PROMPT: Exactly the lines from the one holding "Task: Open the Gizmos dropdown arrow" through the final line of the data are wanted, copied as written.

AVAILABLE DATA:
★ ★ ★ ★ ★ ★ ★
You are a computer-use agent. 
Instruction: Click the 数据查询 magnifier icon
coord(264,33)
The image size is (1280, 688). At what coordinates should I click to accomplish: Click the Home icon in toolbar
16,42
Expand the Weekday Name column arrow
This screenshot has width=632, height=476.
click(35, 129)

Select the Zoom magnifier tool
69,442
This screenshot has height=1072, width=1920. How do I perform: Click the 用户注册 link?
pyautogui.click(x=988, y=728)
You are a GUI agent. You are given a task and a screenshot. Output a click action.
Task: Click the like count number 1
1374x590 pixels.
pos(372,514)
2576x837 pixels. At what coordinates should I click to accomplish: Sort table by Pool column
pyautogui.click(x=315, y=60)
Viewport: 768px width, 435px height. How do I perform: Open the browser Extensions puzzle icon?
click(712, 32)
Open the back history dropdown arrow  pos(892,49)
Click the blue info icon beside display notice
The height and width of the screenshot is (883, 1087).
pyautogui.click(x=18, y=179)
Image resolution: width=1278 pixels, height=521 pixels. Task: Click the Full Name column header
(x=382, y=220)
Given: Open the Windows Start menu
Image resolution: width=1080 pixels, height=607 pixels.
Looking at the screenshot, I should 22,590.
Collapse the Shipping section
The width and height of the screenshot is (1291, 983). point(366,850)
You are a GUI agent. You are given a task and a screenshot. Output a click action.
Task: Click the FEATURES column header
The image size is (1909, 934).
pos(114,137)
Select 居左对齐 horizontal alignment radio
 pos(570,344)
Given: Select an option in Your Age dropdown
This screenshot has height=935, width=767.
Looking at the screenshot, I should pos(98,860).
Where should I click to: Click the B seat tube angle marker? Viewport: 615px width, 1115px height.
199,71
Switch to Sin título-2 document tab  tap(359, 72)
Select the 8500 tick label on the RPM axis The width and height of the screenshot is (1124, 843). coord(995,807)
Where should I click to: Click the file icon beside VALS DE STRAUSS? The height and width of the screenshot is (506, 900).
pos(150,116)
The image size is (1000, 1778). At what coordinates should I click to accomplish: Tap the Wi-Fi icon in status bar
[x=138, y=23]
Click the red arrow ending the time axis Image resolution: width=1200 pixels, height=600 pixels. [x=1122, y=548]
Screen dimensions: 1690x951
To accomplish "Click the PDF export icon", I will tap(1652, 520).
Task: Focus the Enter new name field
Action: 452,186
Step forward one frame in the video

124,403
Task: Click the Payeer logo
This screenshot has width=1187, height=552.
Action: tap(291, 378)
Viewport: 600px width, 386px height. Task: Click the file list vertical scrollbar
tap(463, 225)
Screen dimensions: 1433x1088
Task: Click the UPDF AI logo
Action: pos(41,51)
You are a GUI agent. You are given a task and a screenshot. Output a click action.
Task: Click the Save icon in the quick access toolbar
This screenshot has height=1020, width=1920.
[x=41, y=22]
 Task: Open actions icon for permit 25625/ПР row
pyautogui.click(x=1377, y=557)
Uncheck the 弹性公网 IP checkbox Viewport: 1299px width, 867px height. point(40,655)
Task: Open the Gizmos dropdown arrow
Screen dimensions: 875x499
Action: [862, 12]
★ ★ ★ ★ ★ ★ ★
EXERCISE SOLUTION:
Task: Open the Gizmos dropdown arrow
Screen dimensions: 875x499
Action: [862, 12]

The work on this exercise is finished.